What are Right-of-Way Permits?

Monday Minute

Across North America, cities have seen an extraordinary growth of fiber design deployments within the past decade. This has led to an increased emphasis on fiber optic networks which possess an advantage over traditional telecommunications due to their substantial capacity.

To keep up with demand and optimize high-level fiber network planning and design, utility providers every so often run into challenges within different requirements for permits and stumble upon roadblocks that stall the project operation. Enter Right-of-Way permits.

 

Right of Way Permits in Fiber Network Deployments 


A
Right-of-Way Permit means a permit granted by the awarding authority to an applicant for permission to construct, to repair and maintain, and to use overhead and underground facilities that it owns and which are located in the right-of-way. A vital part of a fiber optic project is the acquisition of real property interests to form a corridor that may contain wires, poles, cables, or pipes which deliver service to end users. These Right-of-Way permits are issued to parties that are deploying fiber optic cables over privately owned property or through parks, waterways, and/or any other areas which have been allocated as public spaces. 

To receive a permit, applicants must complete an application form with details of their fiber-network route. Applicants are required to submit aerial imagery and CAD drawings of the proposed network design to a city’s planning department. Rights-of-Way are closely interconnected with both civil work for the construction of infrastructures along with technical engineering for network planning and design, operations, and maintenance.  
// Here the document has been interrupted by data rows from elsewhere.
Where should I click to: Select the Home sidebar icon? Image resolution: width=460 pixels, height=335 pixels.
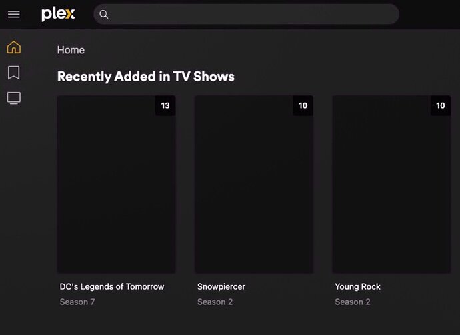13,47

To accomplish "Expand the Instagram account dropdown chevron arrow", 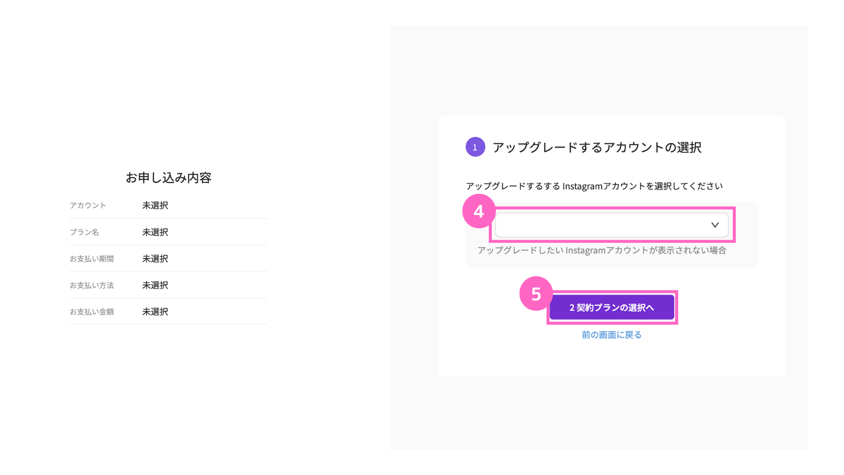I will pos(715,225).
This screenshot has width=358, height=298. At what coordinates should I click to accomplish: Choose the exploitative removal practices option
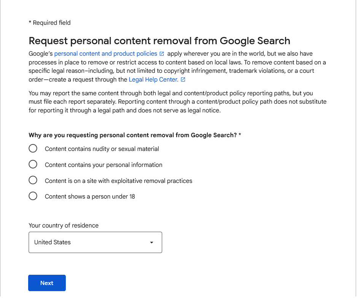pos(33,180)
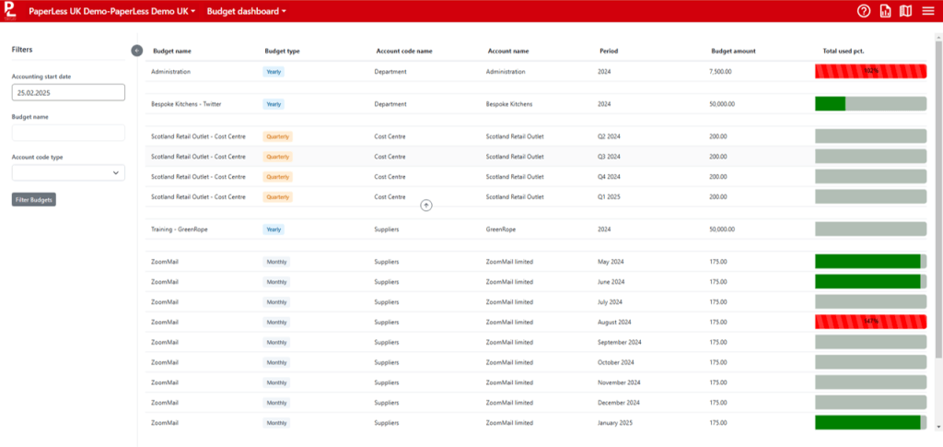Open the help question mark icon
The image size is (943, 447).
[x=864, y=11]
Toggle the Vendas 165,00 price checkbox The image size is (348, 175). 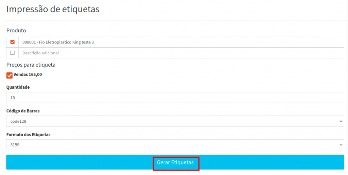[x=10, y=75]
Broadband providers seeking to lay fiber optic cables along a city’s public right of way occasionally request that the road they plan on laying cables be cleared of traffic. One example took place in San Bernardino, California in 2005 when CableOne (now Sparklight) requested that one of its major intersections be closed to traffic for six weeks. The city granted CableOne approval and temporarily closed the intersection while the team laid its fiber. 

 

Right of way permits


Designing a Digital Workflow 

With a solid user defined set of network design parameters, using Geographic Information System (GIS) data and software to prepare for permits can be helpful. At Comsof, we work to establish utility coordination so that digital records are easily accessible. As a result, data can be filtered through instantly to locate any discrepancies in utility placement. Permitting has benefited significantly from technological advancements in the design space – network planning & design software allows multiple users to edit and share the same data simultaneously.

Is your city ready for the fiber network expansion boom?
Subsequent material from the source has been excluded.